Google runs out of answers: free wins
By Staff reporters
Google is shutting down its user-pays question-answer service Google Answers, where for as little as $2.50 a pop hand-picked researchers answer questions. Google will stop accepting new questions later this week, and will stop supplying answers to questions by the end of the year.
The problem with Google Answers has always been pretty obvious; Yahoo’s rival service Yahoo Answers allows you to your get your questions answered for free. Sure, Google Answers might have been able to claim that it offered better answers, but at the end of the day, free is very attractive, and with Yahoo Answers having successfully built a community around its question answering service, a lot of the time the answers are actually quite good.
The announcement of the closure was made by two Google software engineers, Andrew Fikes and Lexi Baugher, through Google’s official blog:
“Google is a company fueled by innovation, which to us means trying lots of new things all the time — and sometimes it means reconsidering our goals for a product.

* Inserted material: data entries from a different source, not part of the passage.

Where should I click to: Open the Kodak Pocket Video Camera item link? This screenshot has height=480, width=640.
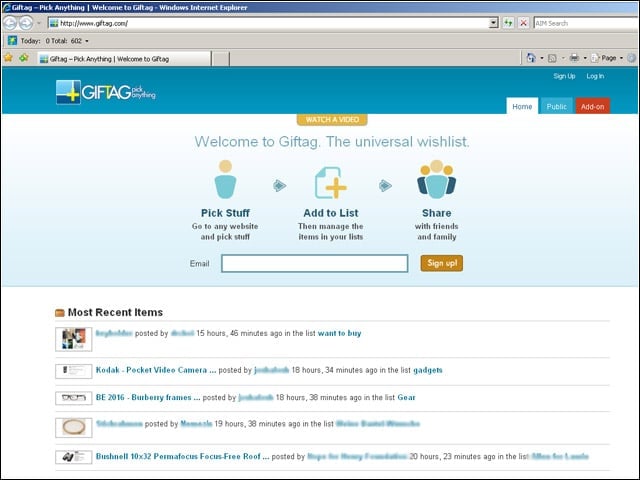point(156,370)
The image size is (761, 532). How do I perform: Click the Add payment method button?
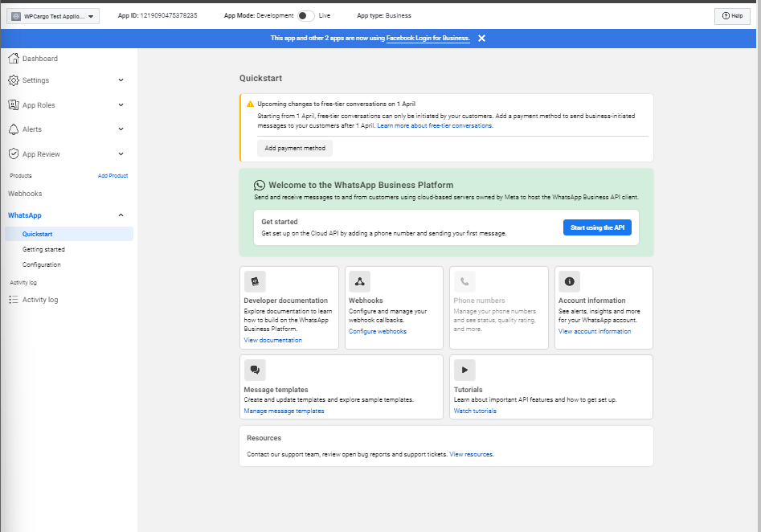point(295,149)
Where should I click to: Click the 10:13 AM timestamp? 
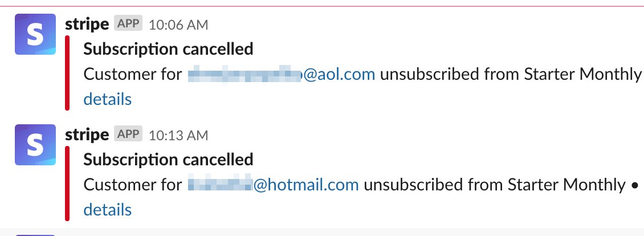pyautogui.click(x=178, y=135)
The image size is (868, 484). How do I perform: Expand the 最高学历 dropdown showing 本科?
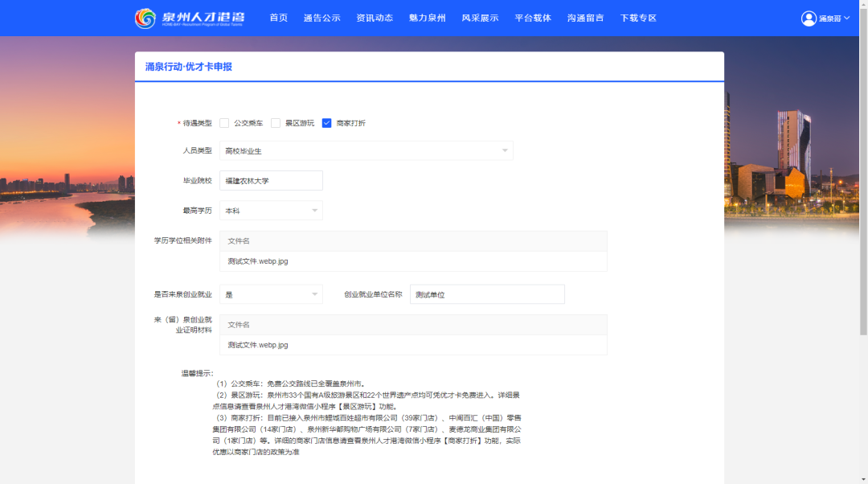pyautogui.click(x=271, y=211)
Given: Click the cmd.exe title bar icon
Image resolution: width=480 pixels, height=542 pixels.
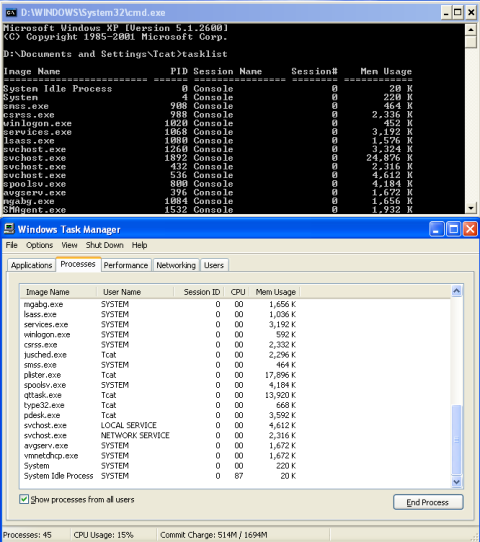Looking at the screenshot, I should (11, 13).
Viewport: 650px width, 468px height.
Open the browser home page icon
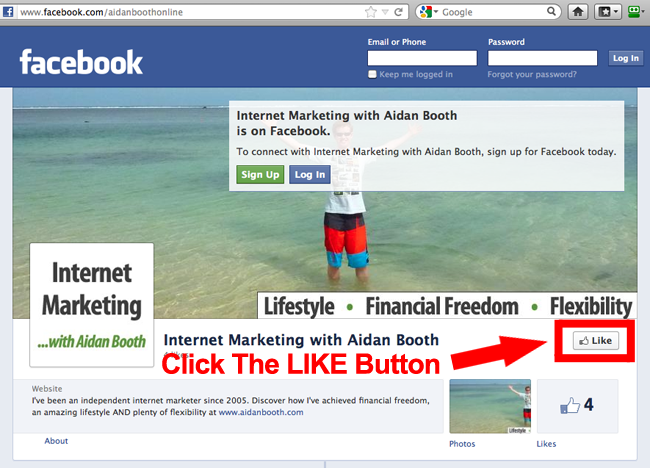577,12
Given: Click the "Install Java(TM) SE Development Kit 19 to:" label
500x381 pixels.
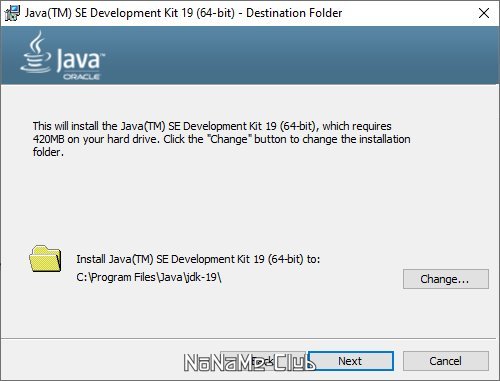Looking at the screenshot, I should tap(198, 259).
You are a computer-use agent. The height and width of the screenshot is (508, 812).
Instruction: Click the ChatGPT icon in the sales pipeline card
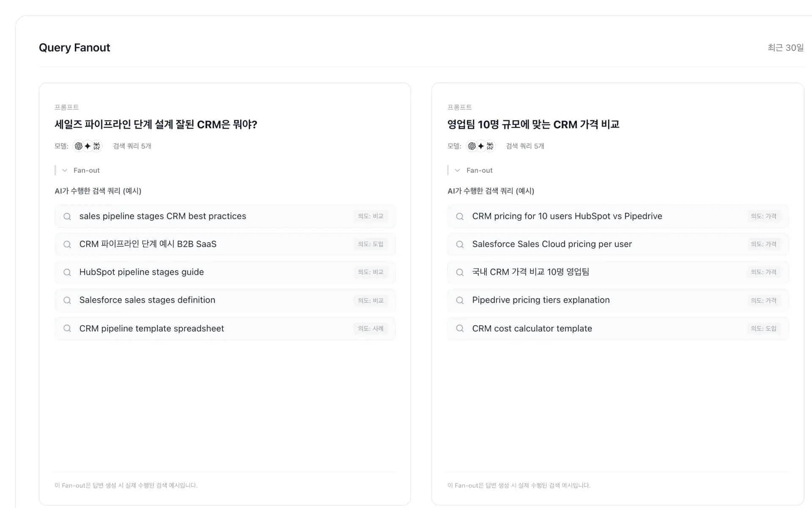pos(79,146)
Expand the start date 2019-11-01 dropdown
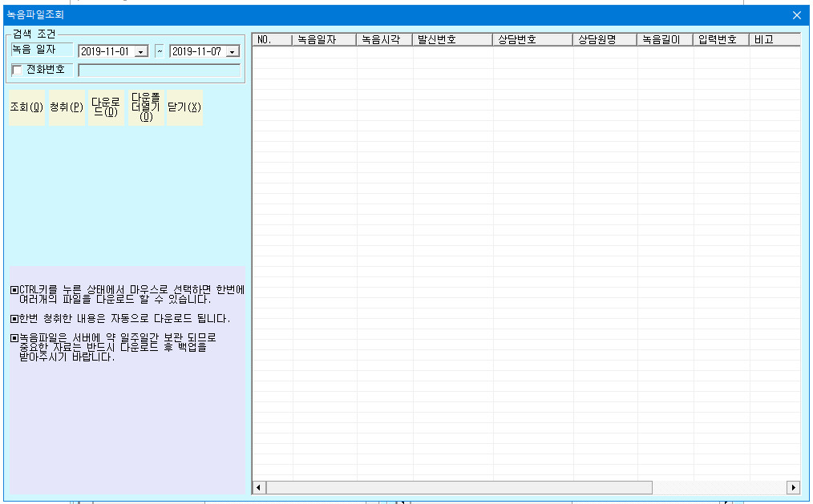 point(141,52)
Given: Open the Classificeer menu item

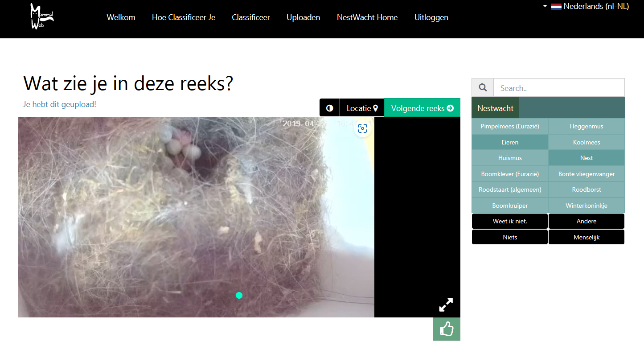Looking at the screenshot, I should click(251, 17).
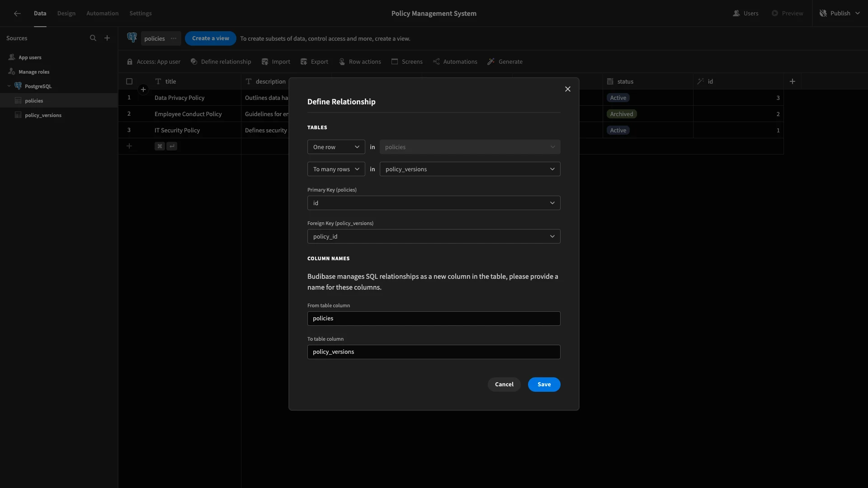Add a new source with plus icon
The height and width of the screenshot is (488, 868).
pyautogui.click(x=107, y=38)
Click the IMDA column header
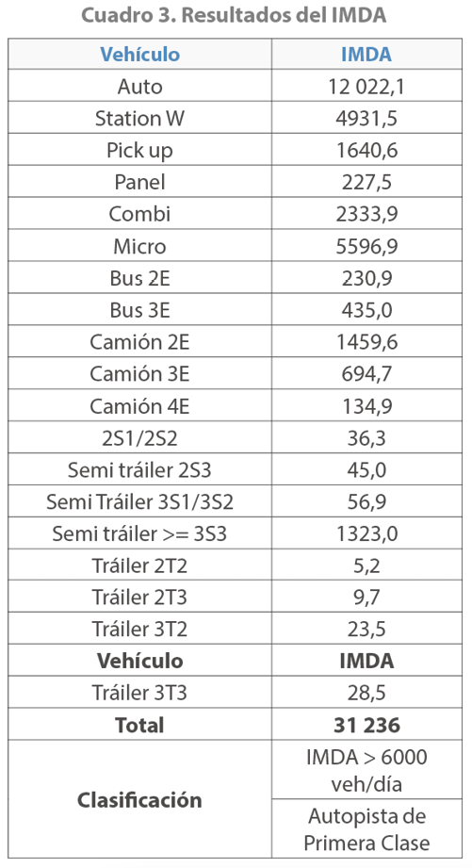This screenshot has width=472, height=868. (x=366, y=55)
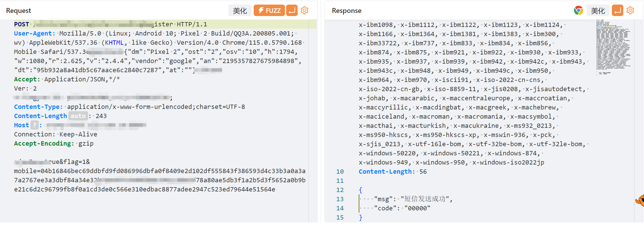The height and width of the screenshot is (227, 644).
Task: Click line number 10 in Response gutter
Action: pyautogui.click(x=340, y=172)
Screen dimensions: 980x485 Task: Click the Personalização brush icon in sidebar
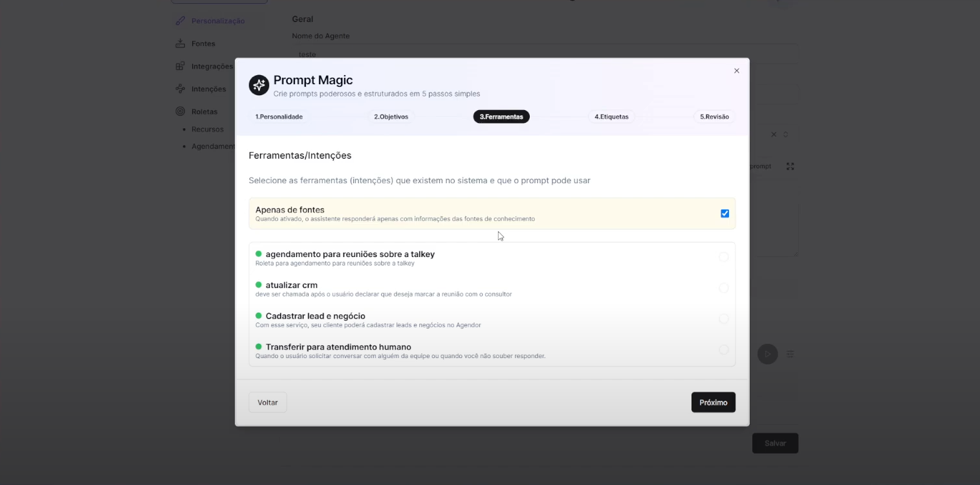coord(180,21)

Google Answers was launched in 2002. According to Fikes and Baugher, the project started with a rough idea from Larry Page, and a small four-person team turned it into reality in less than four months:
“For two new grads, it was a crash course in building a scalable product, responding to customer requests, and discovering what questions are on people’s minds.
“Google Answers taught us exactly how many tyrannosaurs are in a gallon of gasoline, why flies survive a good microwaving, and why you really shouldn’t drink water emitted by your air conditioner. Even closer to home, we learned one afternoon that our building might be on fire.
“The people who participated in Google Answers — more than 800 of them over the years — are a passionate group committed to helping people find the information they need, and we applaud them for sharing their incredible knowledge with everyone who wrote in.”
While Google Answers will not be accepting any new questions, the existing questions and answers will remain available.
Fikes and Baugher finish their post with a classic example of corporate speak, where the closure is actually positioned as a good thing:
“Google Answers was a great experiment which provided us with a lot of material for developing future products to serve our users. We’ll continue to look for new ways to improve the search experience and to connect people to the information they want.”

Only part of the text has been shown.